To that effect, the Hustler Fund has grown to become the largest financial inclusion programme.

“The agenda places special focus on increased employment, more equitable distribution of income, social security while also expanding the tax revenue base, and increased foreign exchange earnings,” read part of the BPS.

“To realise this, the government has targeted nine value chains with the largest impact on jobs creation and economic recovery as follows: leather, cotton, dairy, edible oils, tea, rice, blue economy, natural resources including minerals and forestry and building materials.”

On the healthcare, the administration is rolling out the Universal Health Coverage plan, ensuring that every Kenyan will have access to free healthcare services at all Level 1, 2, and 3 dispensaries and health centres across the nation. 

Despite the global supply disruptions due to ongoing conflicts in Eastern Europe and the Middle East; high interest rates limiting access to credit and exacerbating debt servicing costs; significant losses and damages due to frequent extreme weather events, the interventions by the Kenya Kwanza administration has slowly started bearing fruit.

To mitigate the disruptions, Ruto’s administration has continued to implement crucial interventions and policies to reduce the cost of living and improving livelihoods, while at the same time fostering a sustainable inclusive economic transformation through the Bottom-Up Economic Transformation agenda.

“Despite the challenging environment, there is notable significant success following the various interventions rolled out during the past one year by the government. Specifically, economic vibrancy has started,” the BPS statement indicates.

“The economy remained strong in the first three quarters of 2023, growing by an average of 5.6 per cent, a demonstration of resilience.”

This growth was well above estimated global and Sub-Saharan African region average of 2.9 per cent and 3.3 per cent, respectively.

According to the National Treasury, the economy will grow by 6.3 per cent this year, even as the country navigates through a high interest rates regime and major global risks.

The growth, Treasury indicates, will be driven by raising agricultural productivity as the government implements key components of the Bottom Up Economic Transformation Agenda, which is President Ruto’s plan to drive growth, create wealth and jobs.

A recent survey by the Infotrak Research and Consulting showed a significant shrink in the number of Kenyans who believe the country is headed in the wrong direction.

This confirms that the interventions being put in place by the current administration have started bearing fruit.

In March 2023, the pollster indicated that up to 61 per cent of Kenyans were dissatisfied with country’s economic direction but the same has dropped by three per cent in the study released on Thursday last week.

“Comparatively, there is a slight drop of three per cent of those who say the country is headed in the wrong direction,” report showed.

Kiharu MP Ndidi Nyoro told the Star that the country under Ruto administration, had to make difficult decision to bring the economy back on track.

Some of the difficult decisions, according to Nyoro, included postponing some of the capital expenditures and going slow on foreign borrowings.

Nyoro also chairs the National Assembly’s Budget and Appropriation Committee.

“The elephant in the room has remained the high level of public debt.

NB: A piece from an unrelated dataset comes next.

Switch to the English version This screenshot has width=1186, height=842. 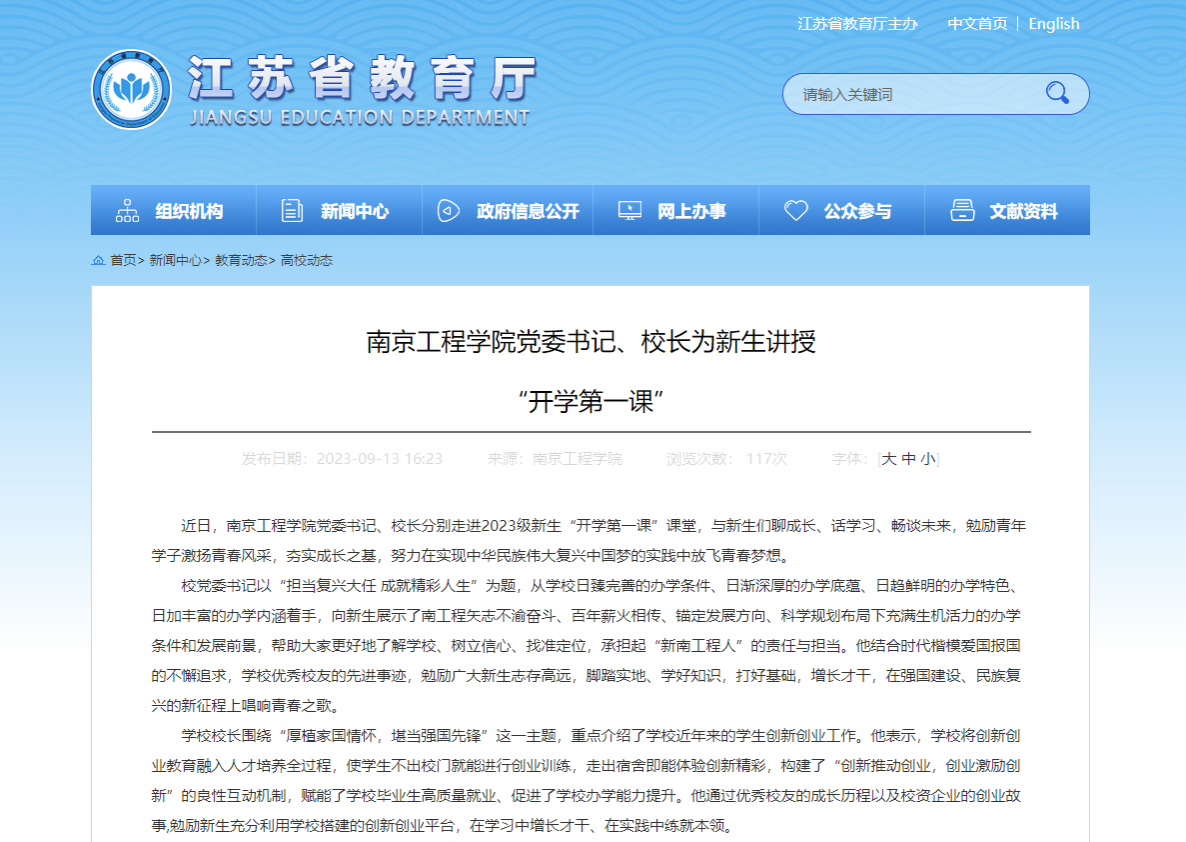(1053, 24)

Are we out of the woods? he posed.

Settling debt is a gradual process. We cannot be off the hook within one or two years, he said. 

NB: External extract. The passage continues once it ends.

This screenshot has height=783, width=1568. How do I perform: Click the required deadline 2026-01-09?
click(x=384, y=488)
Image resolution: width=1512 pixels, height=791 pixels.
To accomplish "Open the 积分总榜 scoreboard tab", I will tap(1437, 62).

“For the last 10 years before we took over, Kenya accumulated about Sh8 trillion in debt. When the former president Mwai Kibaki left, the public debt was around Sh1.6 trillion or there about. When we took over, it was just about Sh10 trillion.”

“So, it is  not an issue that you can do at ago. It’s gradual.”

The Infotrak survey was conducted on March 8 to 9, 2024 and covered all 47 counties and eight regions of Kenya.

Kenya is among the only three countries, of the 10 largest economies in the Sub-Sahara region, that are growing at rates that are higher than their long-term average, according to World Bank.

This is alongside Côte d’Ivoire and the Democratic Republic of Congo. 

The projections are contained in the World Bank’s latest Africa’s Pulse report.